### 応用問題
**a.** 抜粋文にある次の一文を英語に訳しなさい。「まず一つ目の理由は「自己分析が足りていない」ことです。」
**b.** 抜粋文のうち、「これは、就職活動を始めた多く」を含む語句で始まり「この違いを理解することで、自分のアピールポイントがより明確になります。」で終わる部分を、「思いやりがある」を「責任感がある」に入れ替えて書き直しなさい。

### 抜粋文
今日は「自分の長所に気づかない理由とその解決法」についてお話しします。
これは、就職活動を始めた多くの学生が直面する悩みの一つですが、実は、社会人になった人でも「自分には特に長所がない」「他人と比べて自信が持てない」と感じる人が多くいます。
それにはいくつかの共通した原因があるのです。
まず一つ目の理由は「自己分析が足りていない」ことです。
自分のことはわかっているつもりでも、深く振り返る機会がなければ、本当の自分の強みに気づけません。
そこで効果的なのが「ライフラインチャート」や「ジョハリの窓」といった自己分析ツールを使って、自分の行動や考え方のパターンを見直してみましょう。
二つ目の理由は「長所の定義が曖昧」なことです。
混同しやすいのが「強み」との違いです。
たとえば「思いやりがある」という性格は“長所”であり、それが「傾聴力」や「協調性」といった“強み”につながるのです。
この違いを理解することで、自分のアピールポイントがより明確になります。
三つ目の理由は「他人と比較しすぎている」ことです。

### データ

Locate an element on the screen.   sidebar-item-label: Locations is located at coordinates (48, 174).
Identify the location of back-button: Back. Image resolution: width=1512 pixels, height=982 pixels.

### 課題の解答
**a.** The first reason is "insufficient self-analysis."

**b.**
これは、就職活動を始めた多くの学生が直面する悩みの一つですが、実は、社会人になった人でも「自分には特に長所がない」「他人と比べて自信が持てない」と感じる人が多くいます。
それにはいくつかの共通した原因があるのです。
まず一つ目の理由は「自己分析が足りていない」ことです。
自分のことはわかっているつもりでも、深く振り返る機会がなければ、本当の自分の強みに気づけません。
そこで効果的なのが「ライフラインチャート」や「ジョハリの窓」といった自己分析ツールを使って、自分の行動や考え方のパターンを見直してみましょう。
二つ目の理由は「長所の定義が曖昧」なことです。
混同しやすいのが「強み」との違いです。
たとえば「責任感がある」という性格は“長所”であり、それが「傾聴力」や「協調性」といった“強み”につながるのです。
この違いを理解することで、自分のアピールポイントがより明確になります。